Press Release obtained from:

Rep. Stephanie Chang (District 6) Raises Issues of Water Affordability in Detroit and Flint


Wednesday, Oct. 19, 2016

Contact: Rep. Stephanie Chang

Phone: (517) 373-0823


Statement for state Rep. Stephanie Chang (D-Detroit) on the report from the Joint Select Committee on the Flint water public health emergency:

“I am glad to see the Report of the Joint Select Committee on the Flint Water Emergency release its report and recommendations today and applaud the hard work of the committee members on such important topics. The Flint water crisis and water crises across the state continue and we need to take all necessary steps to address them.

“I am glad that citizen oversight at the Michigan Department of Environmental Quality (MDEQ) was highlighted as a next step. However, I believe that any citizen oversight commission that is instated should include many of the provisions included in House Bill 5404, 5405, and 5406 that make sure these bodies have the strongest available tools to protect public health, such as the revocation and revision of permits, and other abilities to take enforcement and investigative actions. I also believe we need to make sure that a variety of voices are represented on these commissions, including members of the public and representatives of local governments and environmental leaders.

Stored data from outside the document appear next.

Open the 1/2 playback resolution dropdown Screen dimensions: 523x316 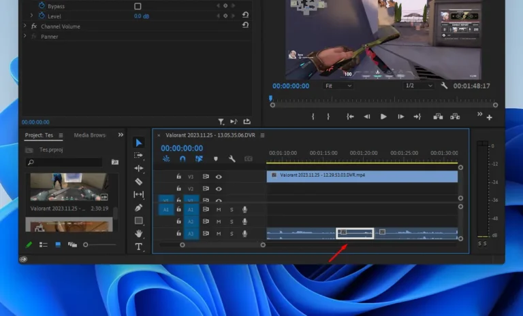coord(419,86)
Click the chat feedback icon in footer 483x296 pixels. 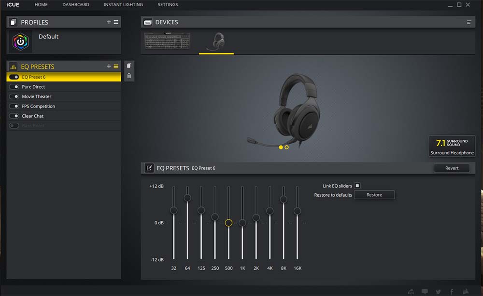425,291
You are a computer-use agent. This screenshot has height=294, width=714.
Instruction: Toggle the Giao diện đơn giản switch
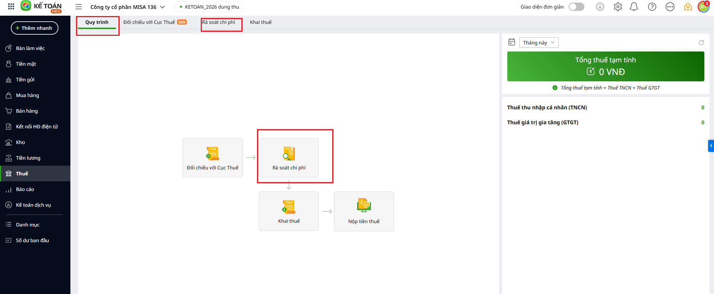click(x=576, y=7)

“Also, water affordability and shutoffs must be more comprehensively addressed. I have the honor of serving on the Environmental Protection Agency’s (EPA) local government advisory committee and we have submitted recommendations to the EPA administrator for the national drinking water action plan that is expected before the end of the year. I was far from alone in bringing forward the topic of affordability. Many other local government officials in rural, suburban, and urban areas of the country expressed that water affordability is a major issue that must be addressed. When cities like Detroit are shutting off water to tens of thousands of residents or proposing to begin shutoffs in Flint simply because some residents are unable to afford their water bills, it is a human rights and public health concern. House Bills 5097and 5122 would address water affordability and institute shutoff protections and should have been included in the joint committee report. Nationally, there is a recognition that affordability is a priority, so it is extremely disappointing that our state has failed to recognize it as such when it impacts so many of our vulnerable residents.

“Long before the Flint Water Crisis was acknowledged, I began working with what grew into a bi-partisan workgroup of legislators and stakeholders, including Representatives LaTanya Garrett (D-Detroit), Sheldon Neeley (D-Detroit), Phil Phelps (D-Flint), Edward Canfield (R-Sebewaing) and the late Rep. Julie Plawecki and we developed these bills as part of our “Water as a Human Right” bill package. Our water workgroup will be following this issue very closely and hope that all issues are addressed fully.”